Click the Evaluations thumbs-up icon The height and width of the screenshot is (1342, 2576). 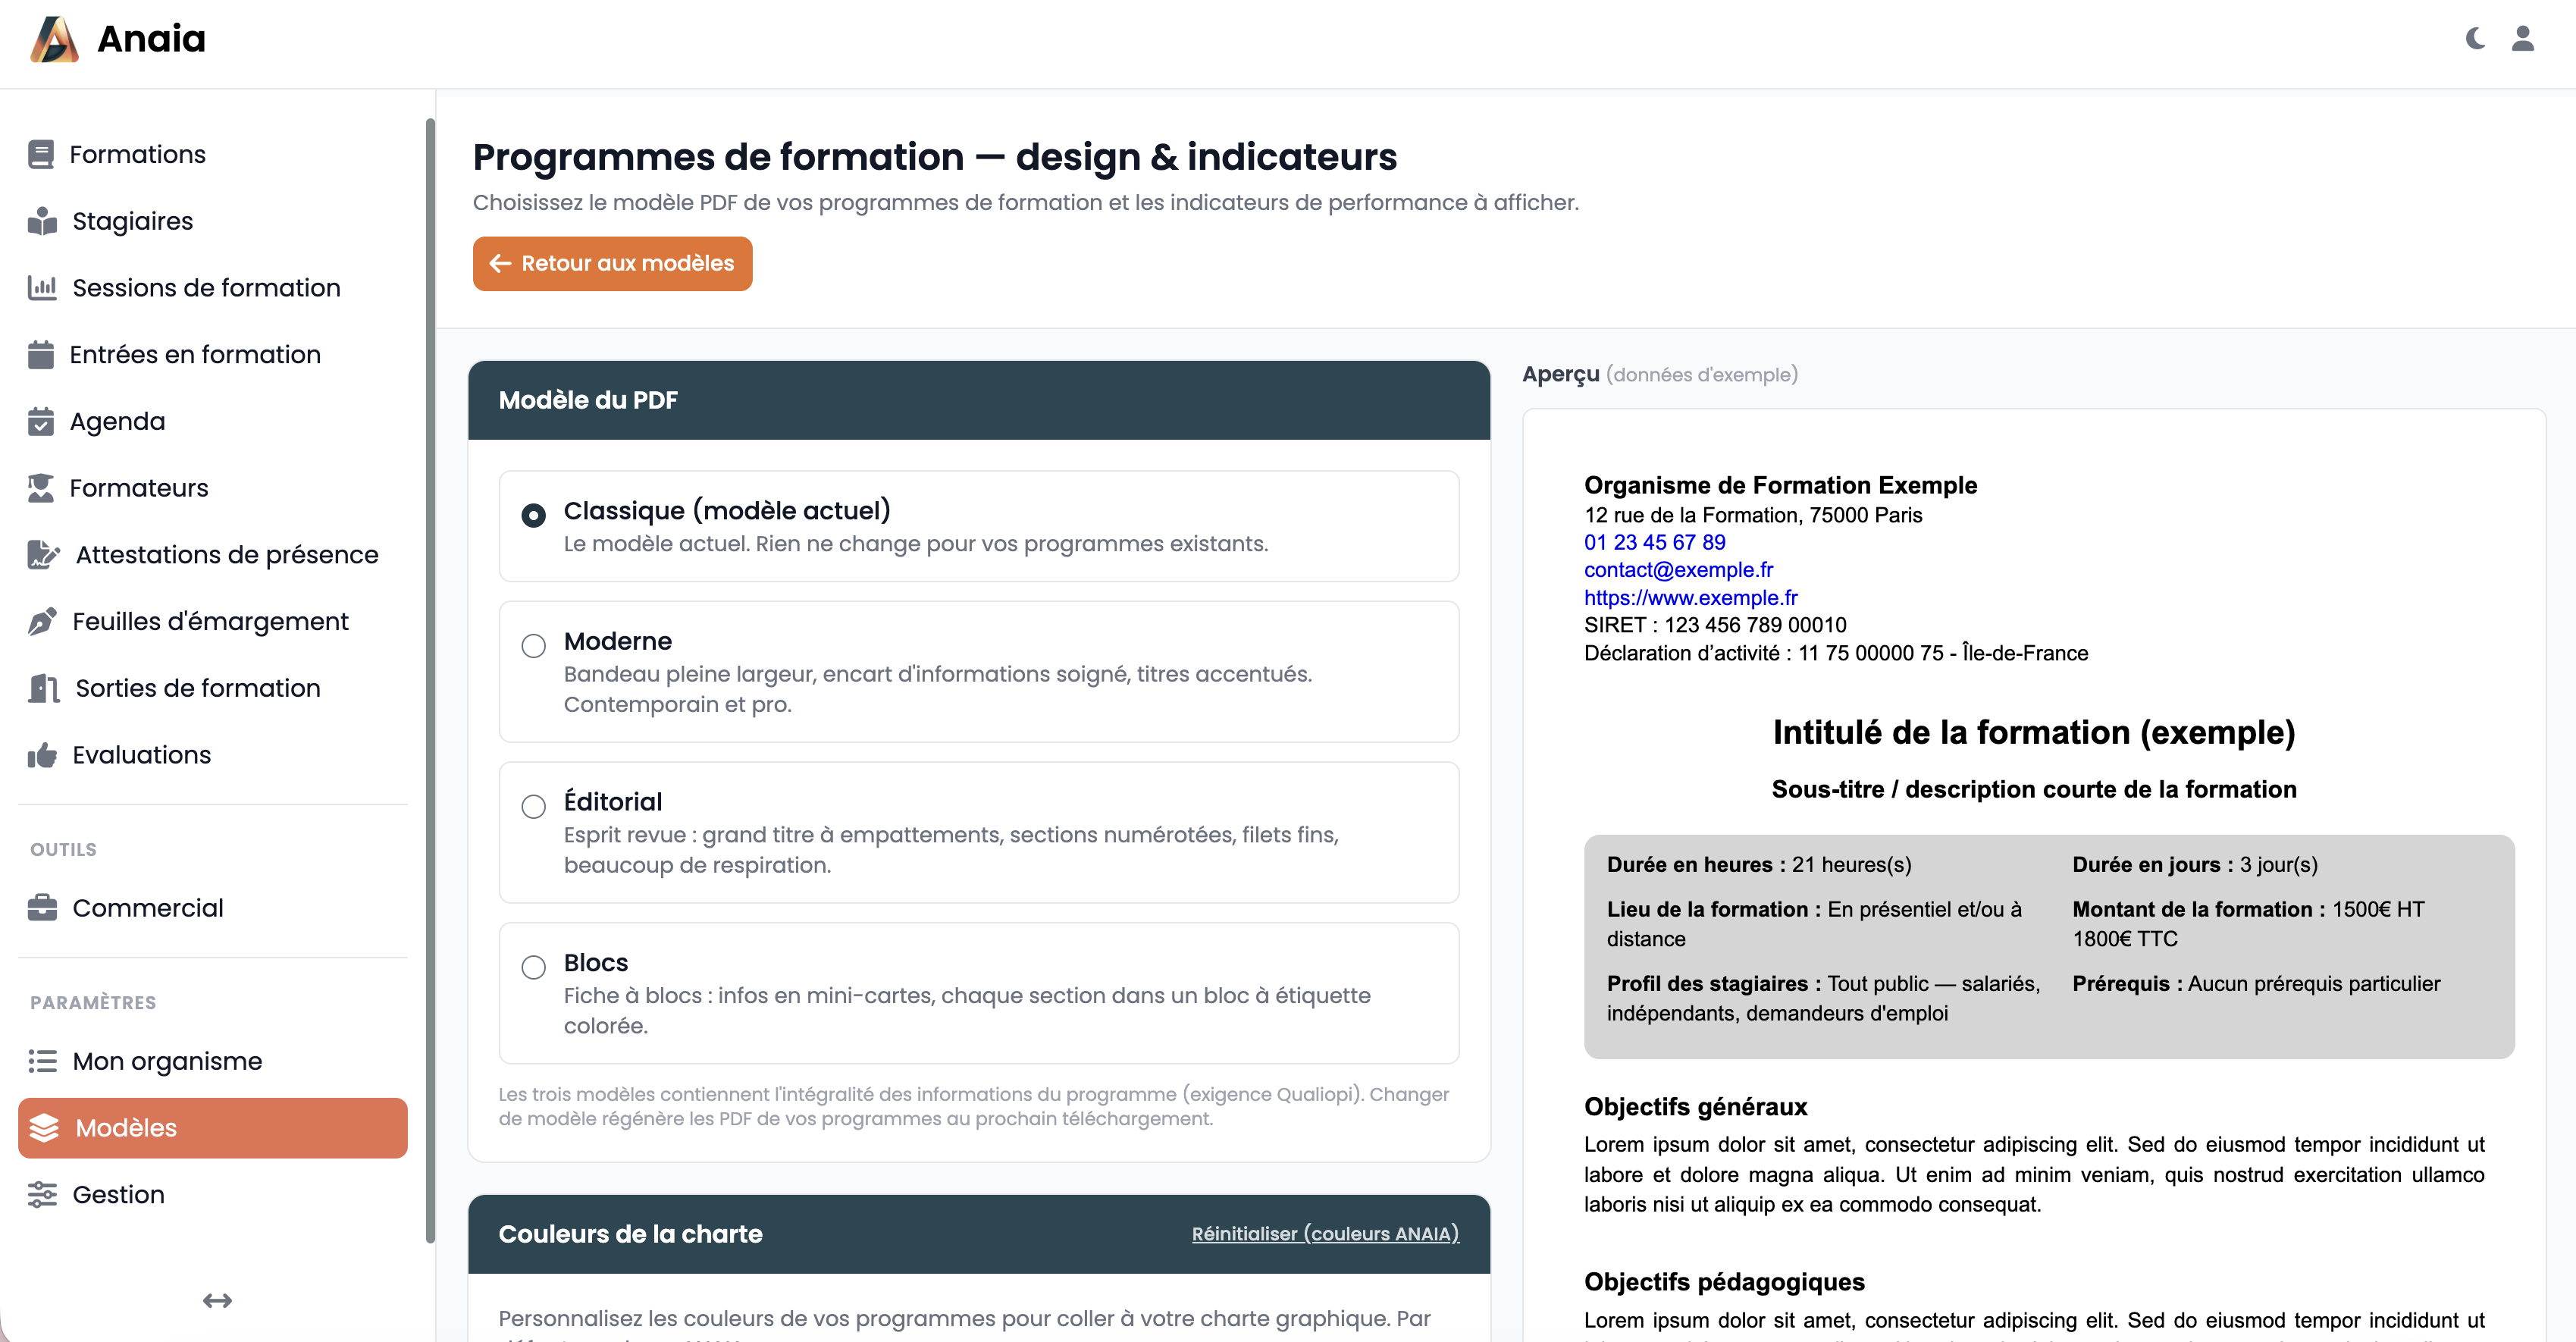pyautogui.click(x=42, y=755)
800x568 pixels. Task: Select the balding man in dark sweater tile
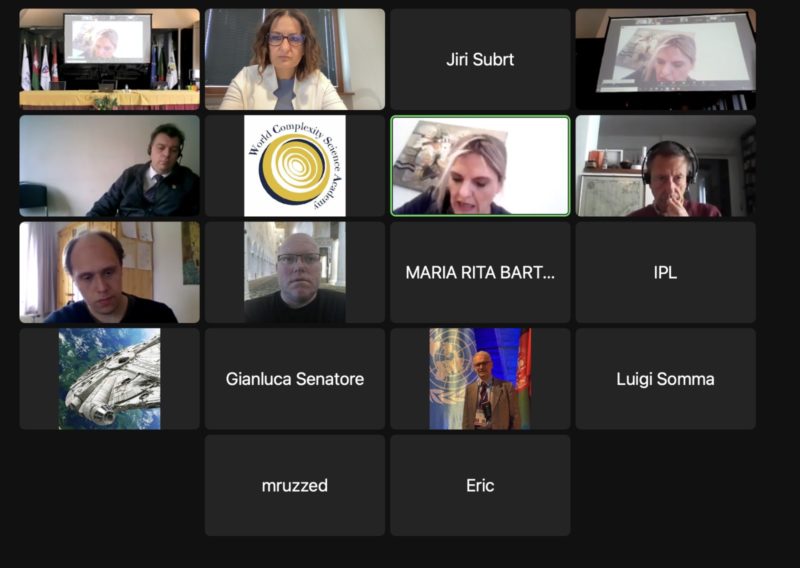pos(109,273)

==

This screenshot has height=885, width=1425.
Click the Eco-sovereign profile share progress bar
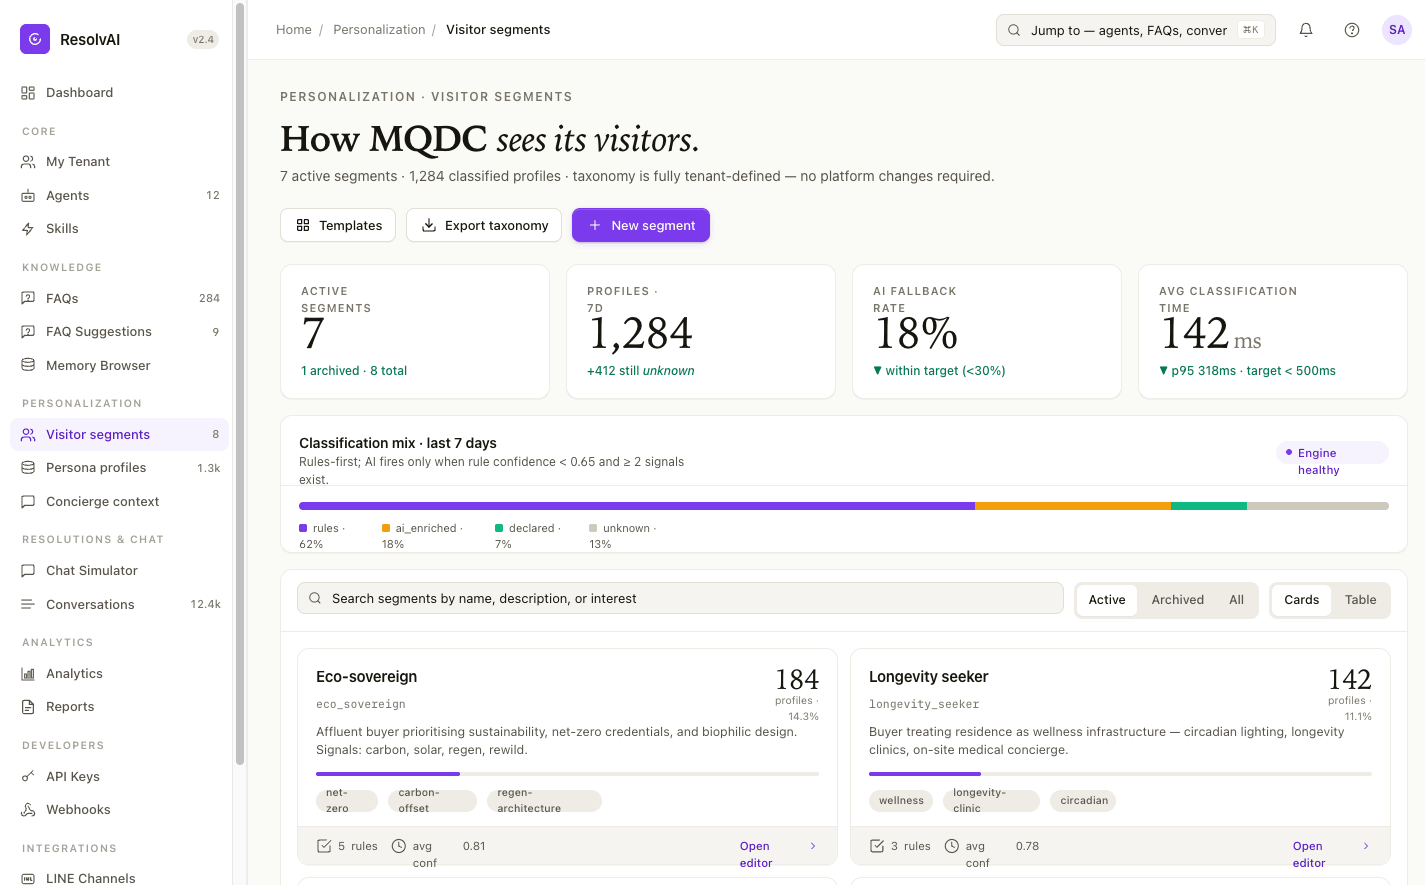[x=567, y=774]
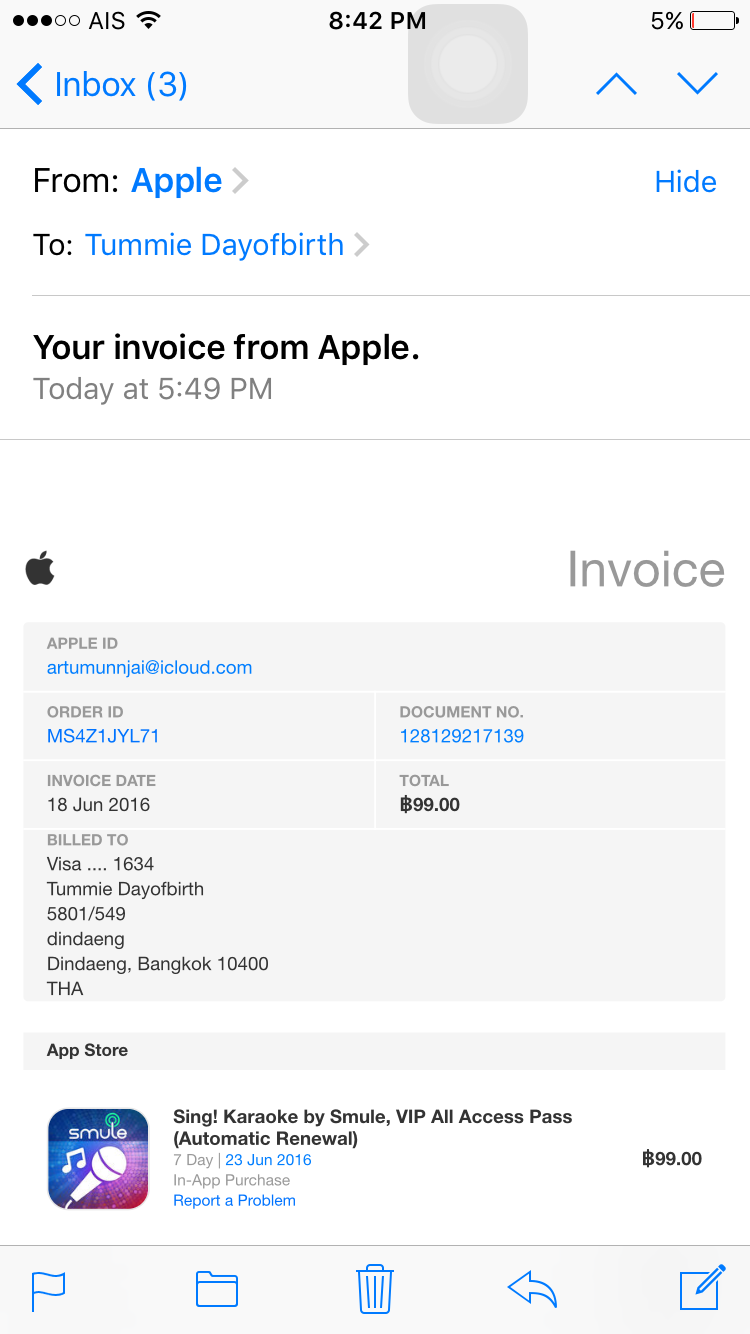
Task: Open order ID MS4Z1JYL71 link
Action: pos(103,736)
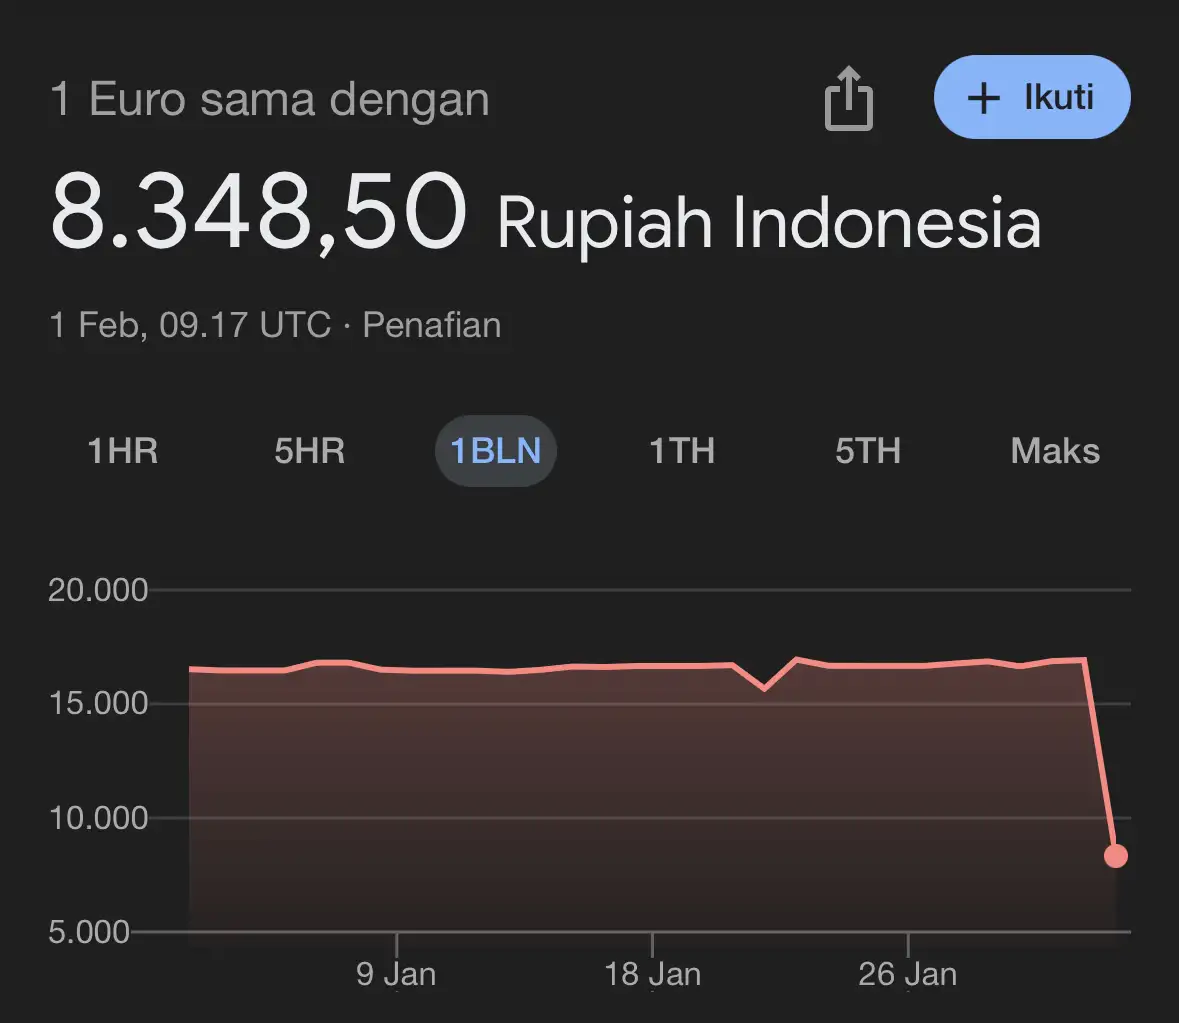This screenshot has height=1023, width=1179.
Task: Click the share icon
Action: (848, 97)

--

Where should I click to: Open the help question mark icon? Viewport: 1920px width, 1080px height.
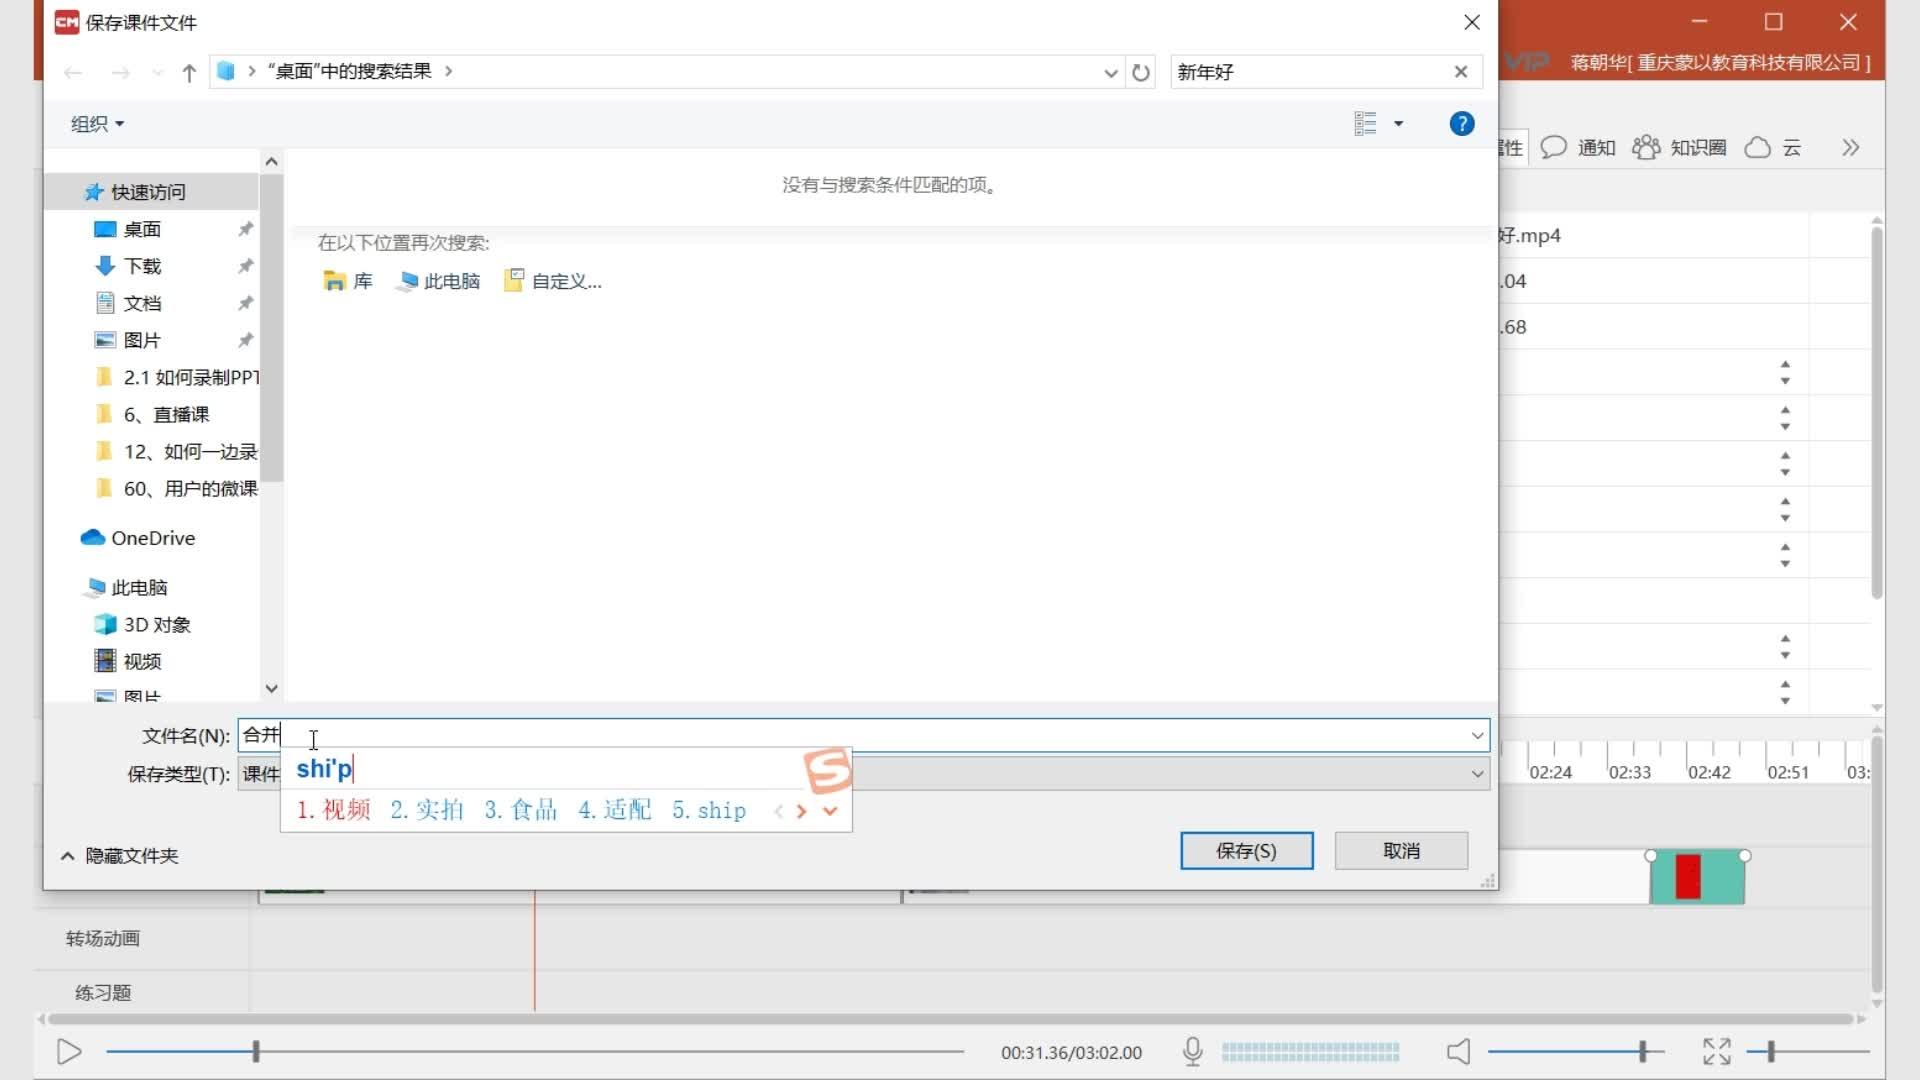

EXERCISE DIRECTIONS :: Rewrite the records starting at the line that contains "800x568 pixels. Task: Select" and ending at the line that contains "pos(109,273)", changing "dark sweater" to "gray jacket" and leaving everything else as it is. Omit the pictures from your answer.

FULL ANSWER ::
800x568 pixels. Task: Select the balding man in gray jacket tile
pos(109,273)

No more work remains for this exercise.